Kinan memayunkan bibirnya beberapa senti meter dan tak peduli lagi dengan Fahad yang membopong tubuhnya hingga kamar mandi. "Oke, sudah sampai," katanya sembari menurunkan di toilet duduk.
"Terima kasih, sana keluar," kata Kinan.
"Baiklah," jawab Fahad.
.
.
.
Menit terus berlalu, kini matahari mulai berada di atas kepala dan jam dinding menunjukan angka pukul 11.02 yang menandakan bahwa Kinan sudah selesai dengan segala aktivitas rumah sakit seperti halnya sarapan dan makan obat tak lupa juga dengan pemeriksaan. Rasa sakit terus menjalar hingga keseluruh tubuh, belum lagi dengan jahitan area perut dan tangan masih terasa perih.
Fahad pada hari itu sengaja cuti selama beberapa hari kedepan demi merawat dan menjaga Kinan, bahkan kedua orang tua Kinan pun tidak pergi kerja dan menunda rapat meeting dengan para petinggi perusahaan semenjak Kinan mengungkapkan rasa yang tak pernah sembuh dengan berbagai macam obat kecuali air mata dan memaafkan.
Sifat mulia Kinan terbentuk berkat kasih sayang Alsaki, sehingga ketik Kinan mengungkapkan rasa kecewa dan patah hati. Ia akan menerima segala bentuk konsekuensi, entah apa itu.
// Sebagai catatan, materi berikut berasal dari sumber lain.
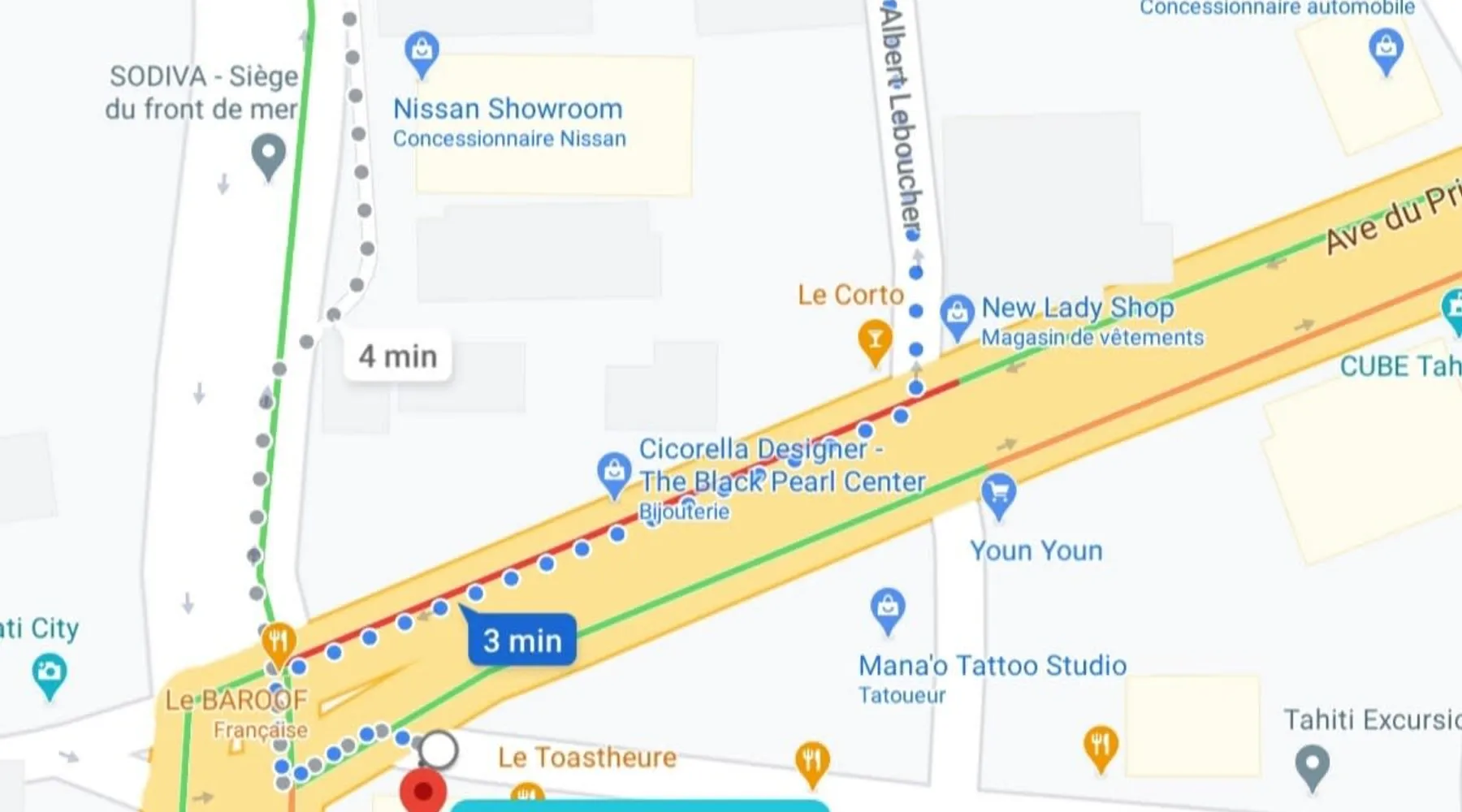The width and height of the screenshot is (1462, 812).
Task: Select the 4 min alternate walking route
Action: click(397, 356)
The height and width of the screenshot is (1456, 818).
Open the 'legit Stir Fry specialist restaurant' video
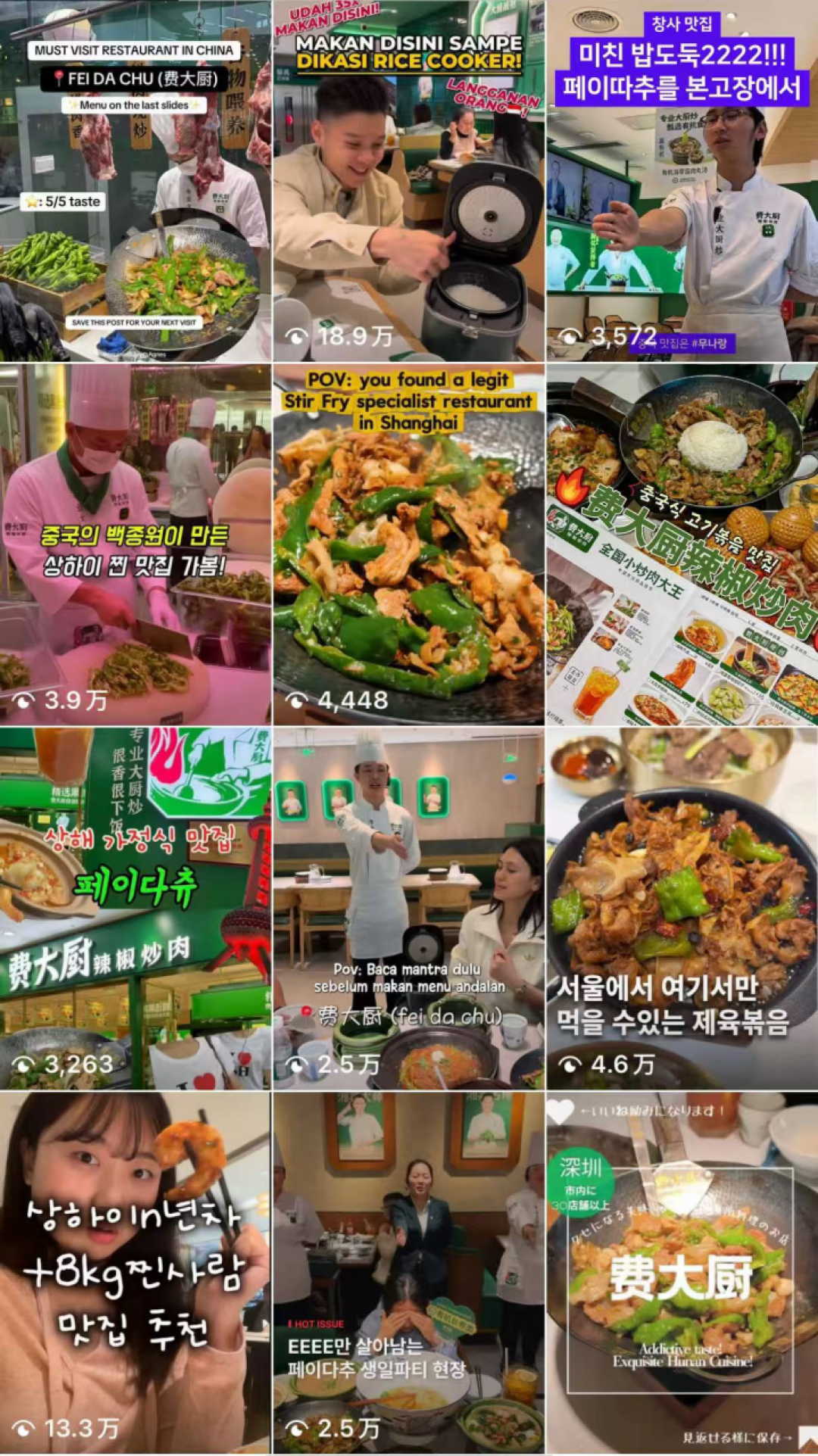pyautogui.click(x=409, y=544)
Sehingga tidak heran Kinan begitu mencintai perasaan orang lain, meskipun itu sangat menusuk dan menyakitkan.
Dari balik beban yang ia tanggung, Kinan merasa Allah Maha Adil untuknya. Dia memberikan seseorang yang bisa meringankan beban Kinan, berbagi cerita hingga pelipur lara. Siapa lagi kalau bukan Fahad Ibadillah Prambudi, seorang lelaki yang tak lain adalah gurunya sendiri.
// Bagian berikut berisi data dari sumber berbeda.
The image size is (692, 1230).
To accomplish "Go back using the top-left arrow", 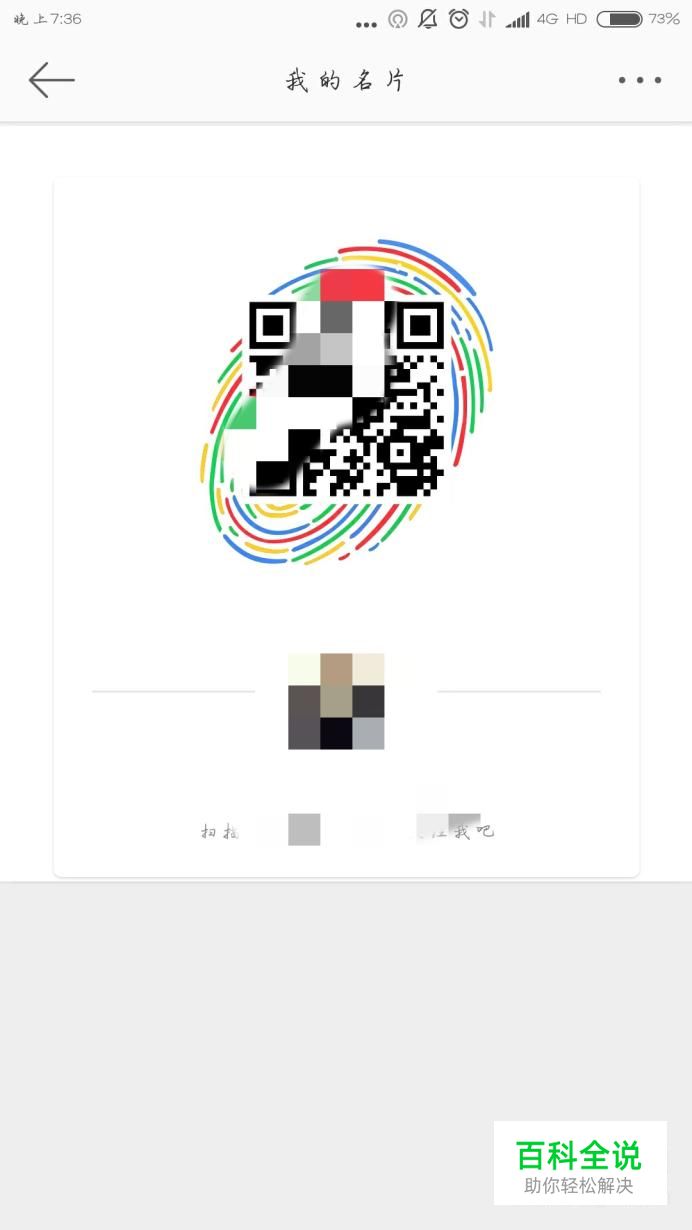I will (x=52, y=80).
Maryam telah tiba di rumah sakit membawa beberapa bingkisan yang berisi makanan dan buah-buahan bersama Hasan, ia melihat menantu kesayangannya yang sudah sadar kemarin sore semenjak senja menampilkan diri seolah-olah memberi isyarat bahwa ia datang kembali untuk mengisi kehampaan diri.
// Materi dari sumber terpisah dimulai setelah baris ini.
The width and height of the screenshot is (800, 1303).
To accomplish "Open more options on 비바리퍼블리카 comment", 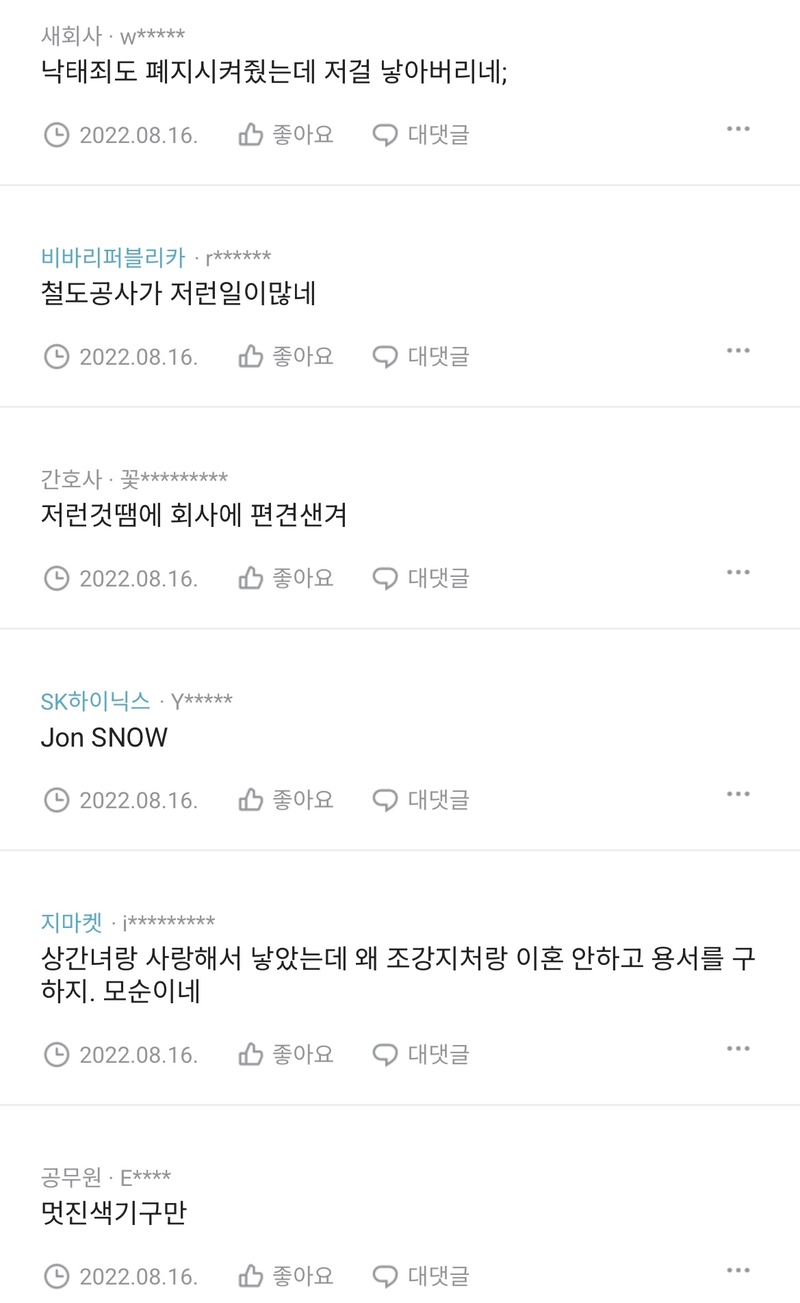I will click(x=738, y=351).
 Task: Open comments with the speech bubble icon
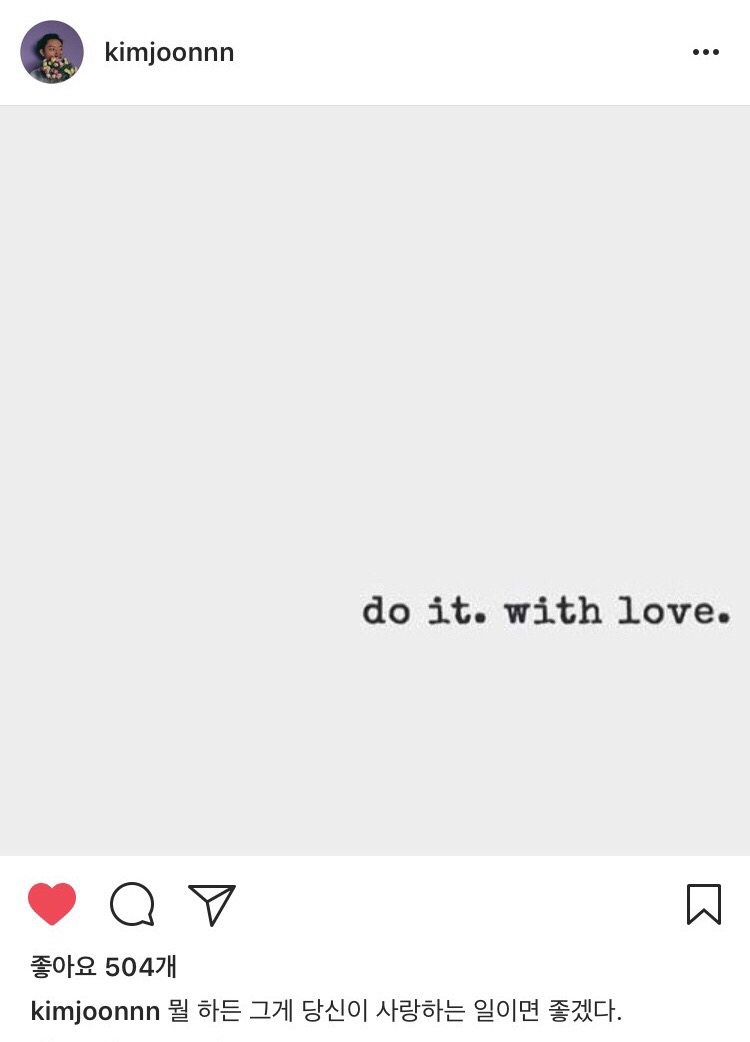click(x=132, y=904)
"Bagaimana kondisi Kinan?" tanya Maryam kepada Fahad setelah menghabiskan waktunya selama beberapa detik untuk berbincang-bincang dengan Kinan.
Fahad yang merasa dirinya sedang ditanya oleh sang ibu, ia menoleh dan tersenyum. "Berkat doamu, Ummah. Alhamdulillah kondisi Kinan baik-baik saja, tinggal menunggu kepulangannya entah beberapa hari lagi. Lagian jahit bekas tusukan belum mengering."
"Begitu yah, Alhamdulillah," ucap Maryam.
"Iya, Ummah. Alhamdulillah," jawab Fahad.
.
.
.
"Bu, sudah aku bilang dari kemarin semalam. Bahwa Ibu dan Ayah boleh pergi, lagian itu pertemuan penting,'kan," kata Kinan sembari mengunyah apel yang dipotong oleh Harsa.
__ADS_1
Harsa yang mendengar itu seketika menarik nafas dan menghembuskannya dengan gusar. Tangan kanannya mengelus lembut puncuk kepala Kinan yang dibalut dengan kain kerudung. "Tidak, ibu menundanya. Lagian, ibu tidak ingin meninggalkan Kinan seperti dulu lagi. Jadi, izinkan ibu memperbaiki kesalahan ibu di masa lalu."
"Ibu, masa itu tidak bisa diulang lagi. Lagian aku sudah bersyukur bahkan bersyukur semenjak Ibu dan Ayah menjodohkan aku dengan mas Fahad. Jadi, jangan dipikirkan mas Fahad selalu menjadi bagian dari Kinan," omel Kinan dengan mulut agak penuh karena Harsa terus memasukan apel satu persatu sesuai permintaan Kinan.
"Pokoknya, ibu hari ini sampai hari kepulanganmu. Ibu bakalan menjaga kamu titik enggak pake koma," omel Harsa.
Kinan merasa dirinya kena omel untuk pertama kalinya seketika senyumnya terbit, ia memamerkan senyum manisnya kepada Harsa membuat kening Harsa saling tertaut satu sama lain.
"Kenapa?"
"Tidak, aku hanya merasa bahwa ini pertama kalinya aku kena omel dari Ibu di usia tujuh belas tahun. Pasalnya, waktu aku kecil pun Ibu tak pernah mengomel, jadi ini pertama kalinya aku kena omel dari Ibu." Pandangan Kinan seketika berubah menjadi berkabut, bibirnya selalu berkata jujur semua kepribadian Kinan terbentuk berdasarkan kasih sayang Alsaki bahkan ketegasan Kinan didapat bukan dari kedua orang tuanya melainkan Alsaki.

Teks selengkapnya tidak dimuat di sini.